Since that moment, I have not eaten my friends, of any species, and I will never again.

That experience was well beyond words. The agent of change was awareness itself, awareness of my relationship with all beings on Earth, and the loving and compassionate feelings I have for them, and - as I continue to discover - share with them.

Beyond Words is a book that may effect others similarly poised to give up eating animals. Here are some reviews that echo my own experience and writings about animals and their feelings and intelligence.

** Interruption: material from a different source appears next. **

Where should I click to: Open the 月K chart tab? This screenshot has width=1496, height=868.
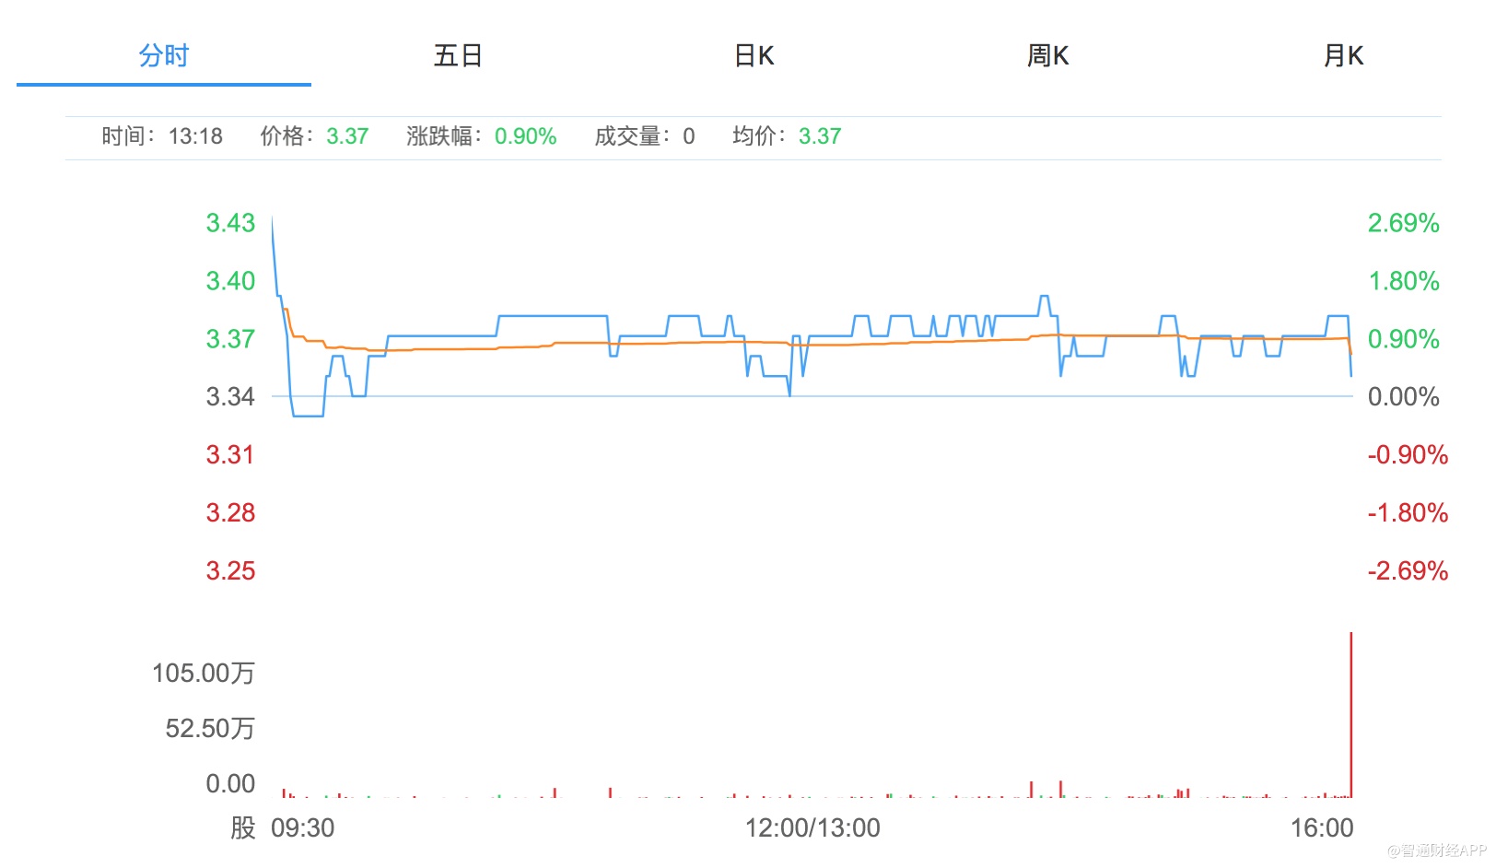coord(1342,56)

"Beyond Words will have a deep impact on many readers, for it elevates our relationships with animals to a higher plane....Along with Darwin's Origin and Richard Dawkins's Selfish Gene, BEYOND WORDS marks a major milestone in our evolving understanding of our place in nature. Indeed it has the potential to change our relationship with the natural world." -- Tim Flannery, The New York Review of Books

“Captivating...A profound, scientifically based appeal for recognition of the kinship of all living things.” ―Kirkus, starred review

“Carl Safina shows there is indeed intelligent life in the universe, and it's all around us. At once moving and surprising, Beyond Words asks us to reexamine our relationship to other species-and to ourselves.” ―Elizabeth Kolbert, author of The Sixth Extinction

Read more and buy....

May all beings be well and happy, free of suffering and the causes of suffering.

Compassion and B12

"To be truly healthful, a diet must be best not just for individuals in isolation but must allow all six billion people to thrive and achieve a sustainable coexistence with the many other species that form the 'living earth.' 

"From this standpoint the natural adaptation for most (possibly all) humans in the modern world is a vegan diet. There is nothing natural about the abomination of modern factory farming and its attempt to reduce living, feeling beings to machines. 

"In choosing to use fortified foods or B12 supplements, vegans are taking their B12 from the same source as every other animal on the planet – micro-organisms – without causing suffering to any sentient being or causing environmental damage."


May all beings be free of suffering.